Crabbing Made Not so Easy

Posted in rantings and ravings on July 25th, 2018 by skeeter

I guess I’ve lived on the South End long enough to see many changes in Crabbing Techniques. Down by us we still walk for the dangerous beasts, armed with only a potato rake and our wits. Obviously the crabs have a definite advantage…. If, as sometimes happens, the wily Dungeness gets the potato rake, well, the poor South Ender is rendered nearly helpless and few, if any, hear those anguished screams.

Some of my newcomer neighbors can afford traps and boats. Boats with motors even. They launch at high tide and bait the traps with caviar and special crackers from Trader Joe’s. They say they catch crab, but I suspect they eat the bait themselves later with lobster flown in from Maine.
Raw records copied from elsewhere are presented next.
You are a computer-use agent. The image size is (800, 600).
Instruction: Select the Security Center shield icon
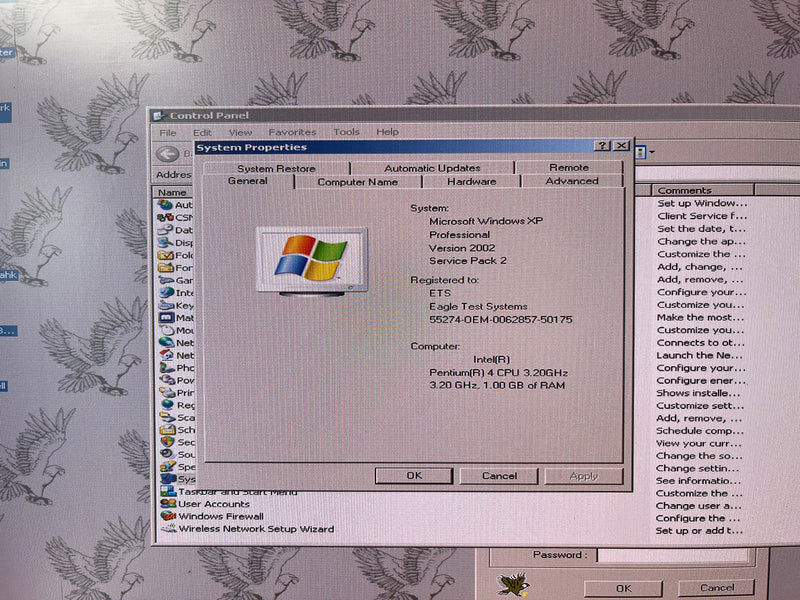point(166,441)
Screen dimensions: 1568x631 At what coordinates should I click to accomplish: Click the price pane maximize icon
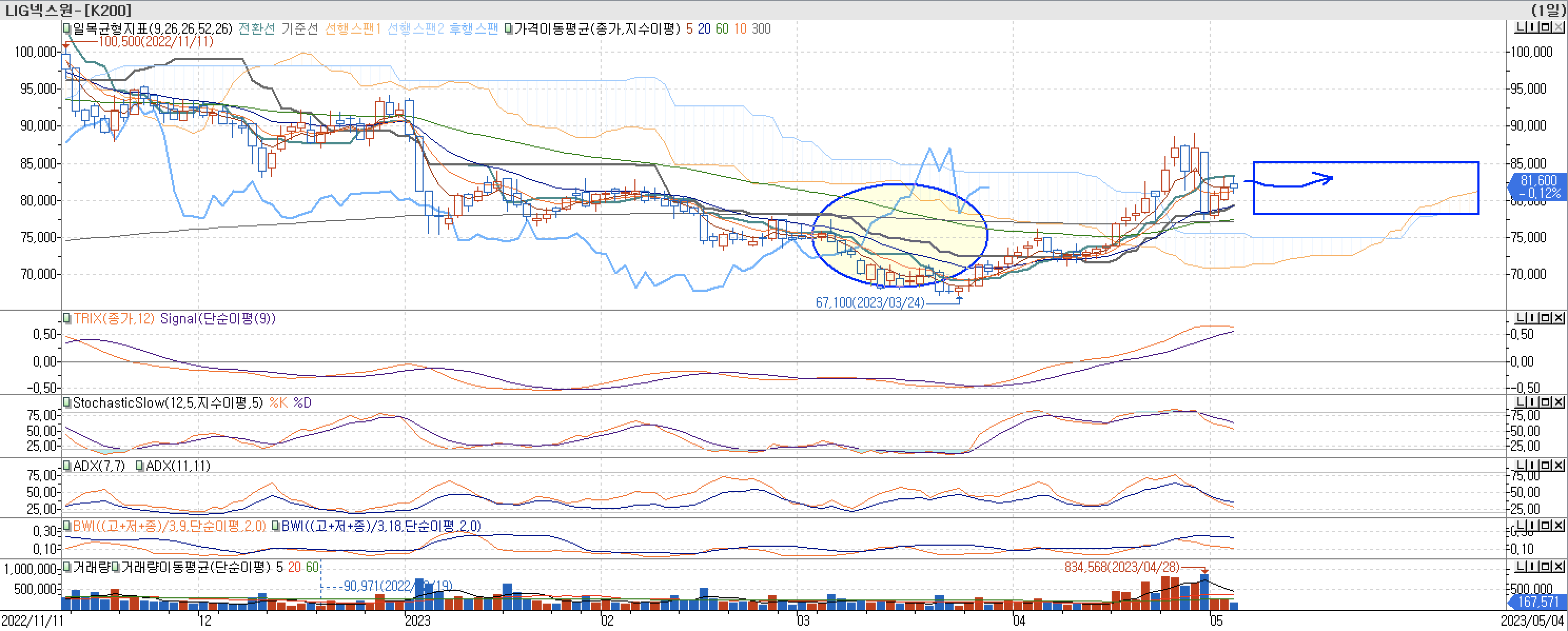coord(1546,27)
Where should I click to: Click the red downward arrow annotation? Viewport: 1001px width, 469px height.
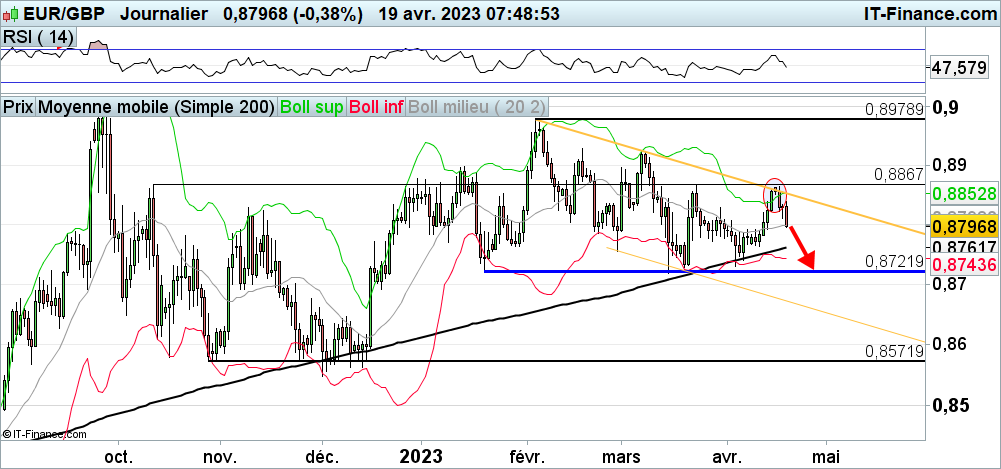click(804, 248)
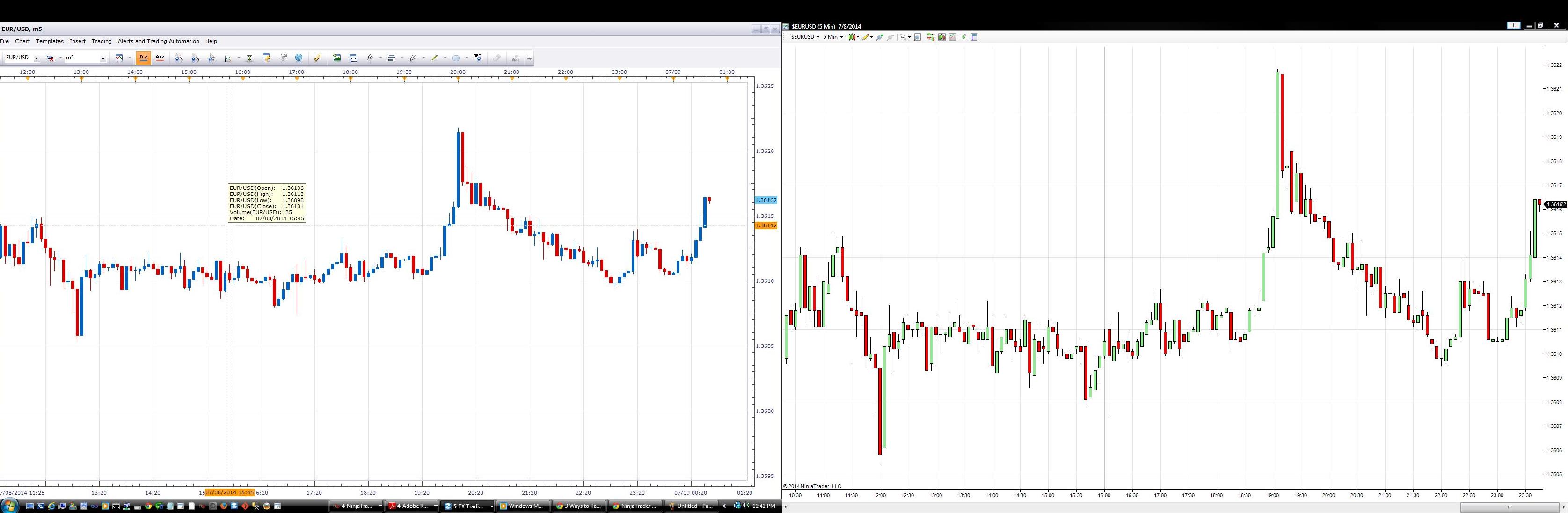Select the ABC text label tool
Image resolution: width=1568 pixels, height=513 pixels.
(x=478, y=57)
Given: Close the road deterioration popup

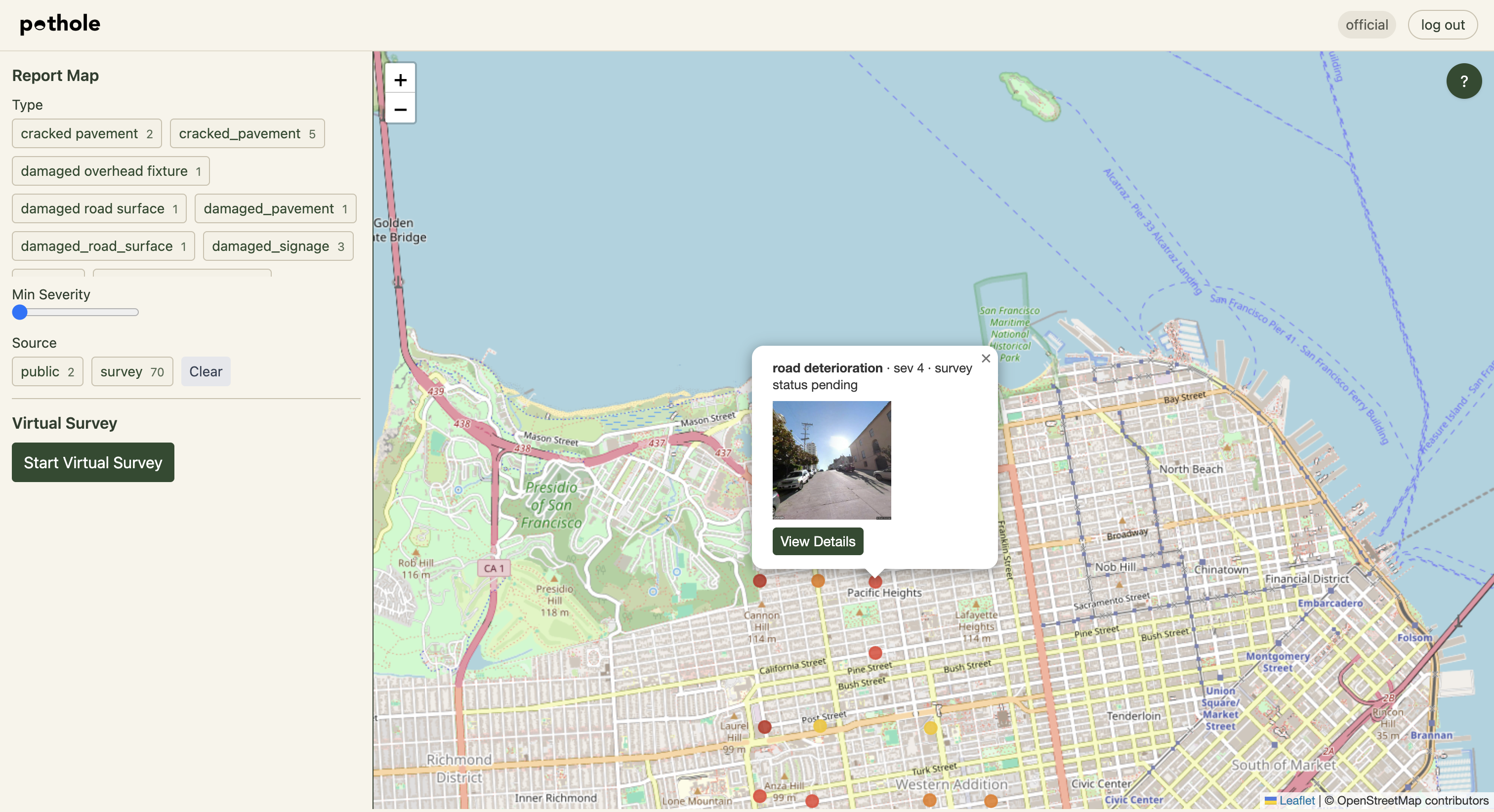Looking at the screenshot, I should pyautogui.click(x=985, y=359).
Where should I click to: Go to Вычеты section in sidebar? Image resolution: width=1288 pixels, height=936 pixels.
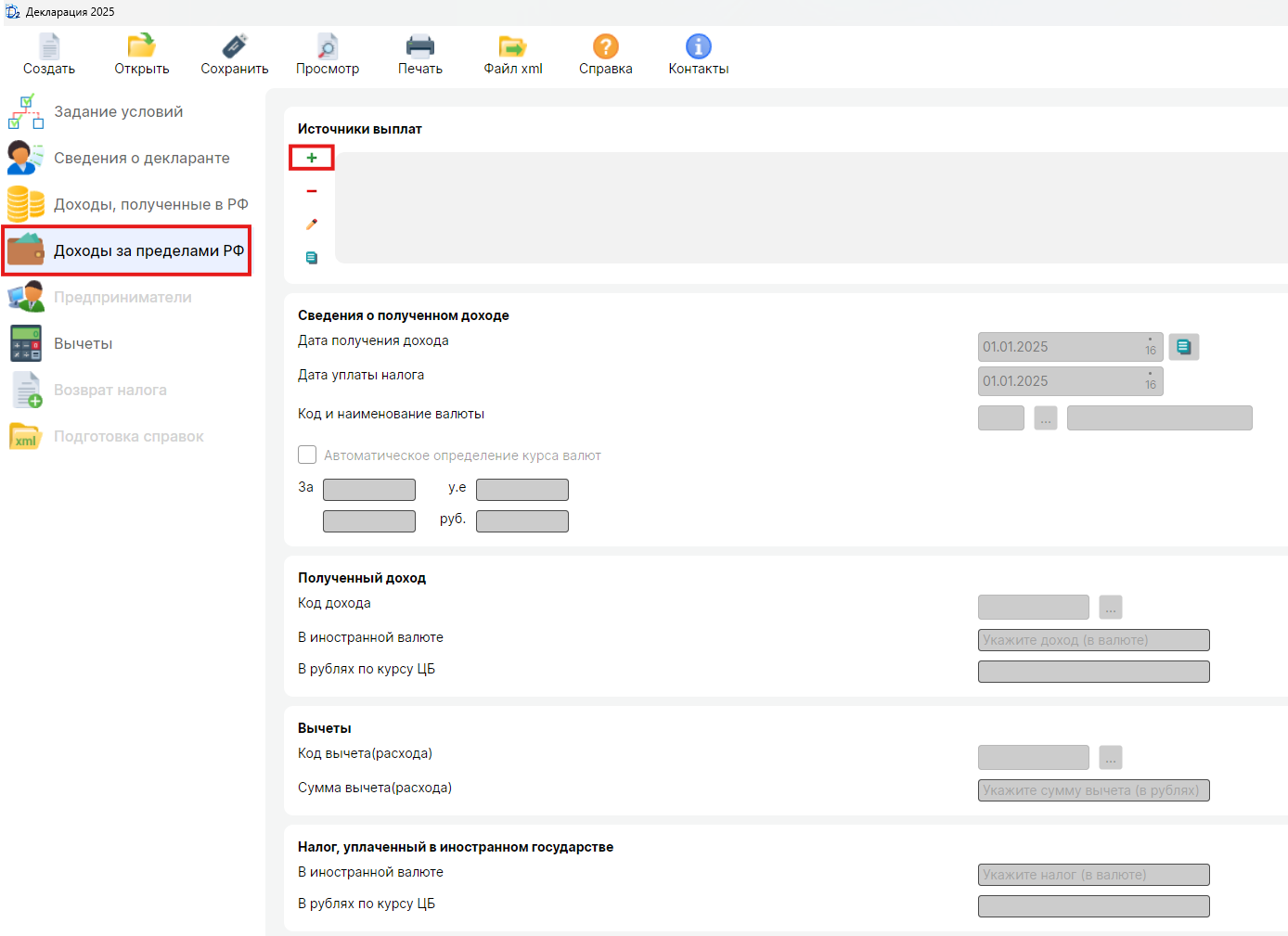click(x=83, y=343)
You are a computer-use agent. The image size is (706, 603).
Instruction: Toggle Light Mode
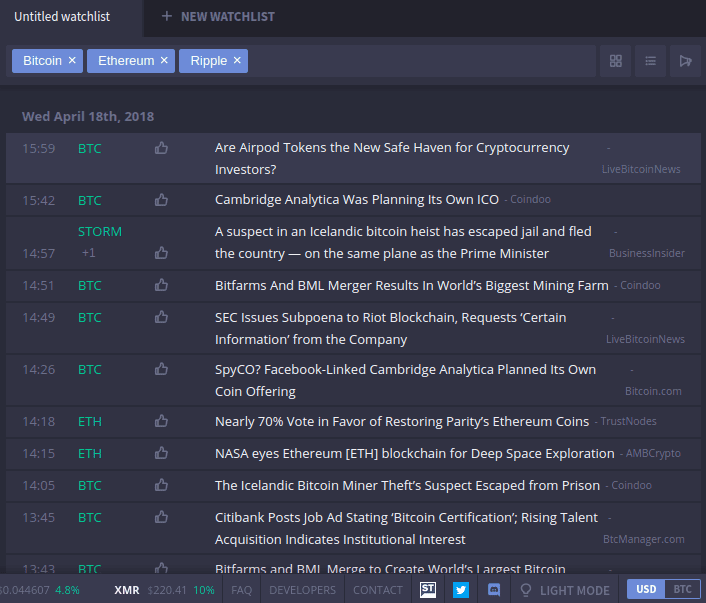(x=563, y=590)
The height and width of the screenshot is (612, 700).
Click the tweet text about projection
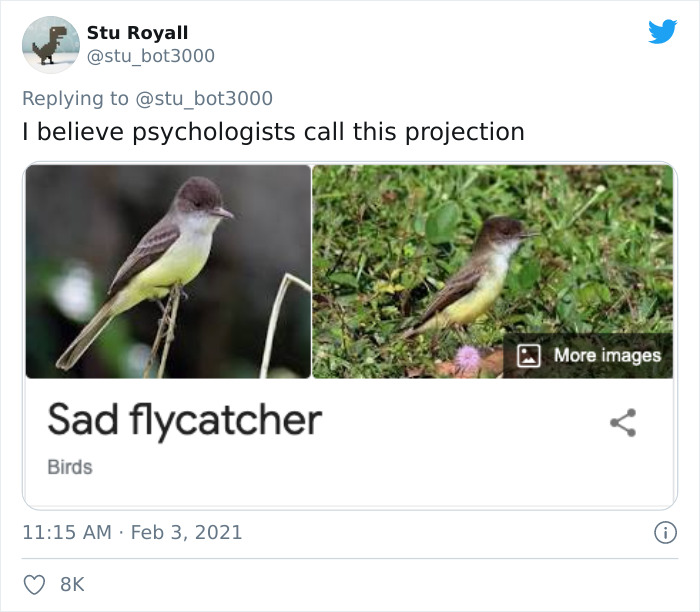coord(273,131)
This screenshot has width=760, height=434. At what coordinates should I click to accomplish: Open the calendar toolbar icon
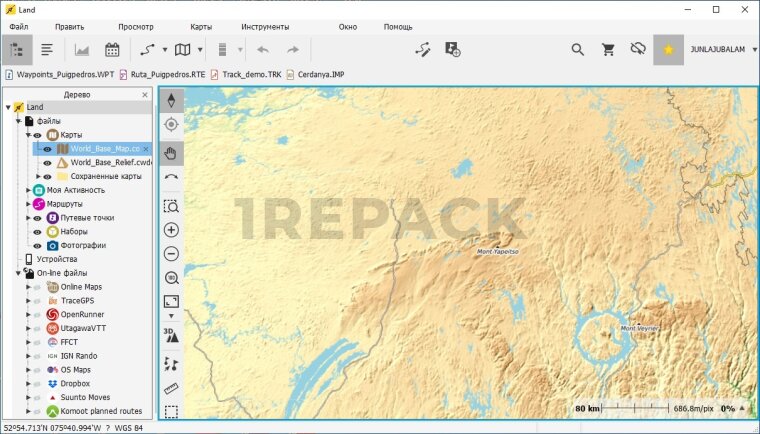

In the olden days, when crabbing was a mainstay of South End maritime economics, we drove the great Dungeness herds north every spring to the stockyards of Utsalady and Stanwoodopolis. These were difficult and dangerous drives for the crab cowboys — and many a young wrangler never made it up the coast. Crab stampedes were a constant source of concern. Knee deep in the eelgrass with 10,000 head of the crustaceans clacking claws, the smallest motion would set em to running. Old drovers still tell the story of Mabana Mike, caught in the stampede of ’09 with a herd of barnacle crusted monsters whittling him down like a chainsaw speed carving contest. Old Stumpy, they called him after that at the Tyee Retirement Villa. Never the same. The sound of a denture clacking would set him off for days, the nurses said.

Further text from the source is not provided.